L'obligation de traiter l'étranger « au milieu de toi comme l'un des tiens » remonte aux temps les plus reculés de la loi de Moïse (Lévitique 19, 34 par exemple) et jamais le récit biblique ne renvoie la faute aux étrangers qui auraient subverti le peuple d'Israël. C'est ce dernier qui oublie son Dieu et préfère le culte des idoles, oublie la Loi pour rechercher l'alliance avec les grandes puissances de l'époque. Comme les vertus, les œuvres de miséricorde sont à faire « ici et maintenant » sans que l'on puisse y trouver d'excuses pour retarder l'action et elles concernent tout le monde.

Cet étranger démuni et suppliant de recevoir un repos et un moyen de subsistance c'est aussi nous lorsque nous sommes déracinés de nos certitudes et de notre confort. Comme les Hébreux devaient se souvenir qu'ils avaient été étrangers au pays d'Égypte, il est bon de se souvenir que nombre d'entre nous descendons également d'immigrants au doux pays de France. Mais nous sommes aussi cette femme qui ouvre sa porte et veille à ce que l'immigrant de Calais ou le jeune mineur non accompagné jeté sur les routes aient un toit et peut-être un avenir.

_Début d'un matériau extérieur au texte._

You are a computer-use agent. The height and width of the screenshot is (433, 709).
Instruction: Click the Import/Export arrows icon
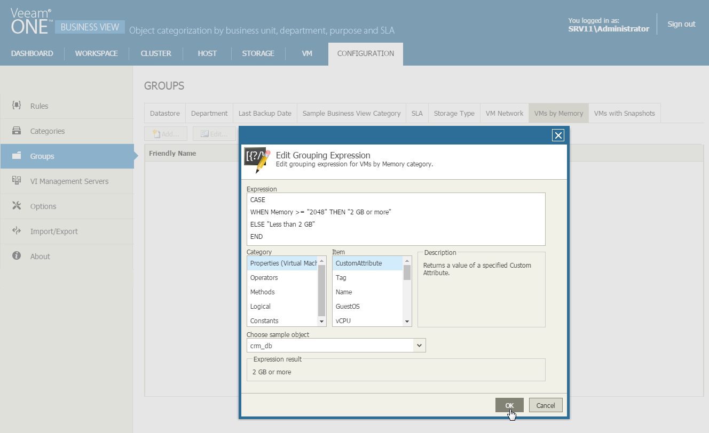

Ainsi la Fondation de la maison du Diaconat de Mulhouse, bien connue dans le domaine médical, est-elle aussi par ailleurs en train de devenir l'un des principaux acteurs de l'accueil des Mineurs non accompagnés (MNA) dans le Grand Est considérant qu'il s'agit d'une urgence sociale et humanitaire car loin d'être une menace, il s'agit d'abord et avant tout d'enfants, d'individus n'ayant souvent pas choisi leur destin mais auquel il nous appartient de donner un avenir parmi nous avec nos valeurs républicaines, nos principes humanistes et nos vertus chrétiennes.